Unfortunately, though, Win2K logs schema attributes' GUID rather than their display name in the Security log, and Dumpel doesn't translate the GUID into the name. Therefore, when you dump event ID 565, you get something that looks like the results that Figure 7 shows. To decipher these results, you can use the Win2K AD schema documentation at http://msdn.microsoft.com/library/default.asp?url=/library/en-us/adschema/adschema/windows_2000_schema.asp. If you browse that site, you can verify that bf967aa5-0de6-11d0-a285-00aa003049e2 is the schema GUID for organizational-Unit and f30e3bbe-9ff0-11d1-b603-0000f80367c1 and f30e3bbf-9ff0-11d1-b603-0000f80367c1 are the GUIDs for gPLink and gPOptions. With this information in hand, you could use the sample commands
dumpel -l security -t
-format Idtus -m security
-e 565 > events.txt
findstr "bf967aa5-0de6-11d0-
a285-00aa003049e2" events.txt
to get a list of all event ID 565 events in which the object type is organizationalUnit.

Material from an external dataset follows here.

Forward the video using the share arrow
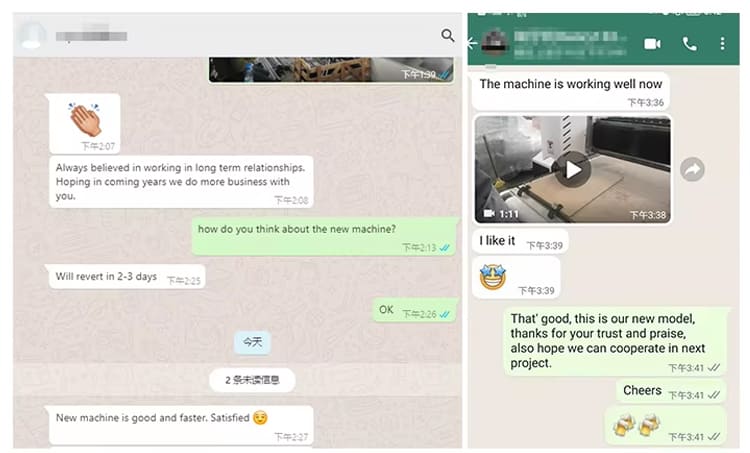This screenshot has height=453, width=750. click(x=692, y=169)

As you can see, if you know what to look for, you can stay well informed about what's going on in ADor at least be able to figure out what happened and who did it when a problem arises. Remember that you need to enable Audit account management and Audit directory service access in your Default Domain Controllers Policy GPO, and you must check each DC to get a complete record of activity in the domain. Happy Security log hunting!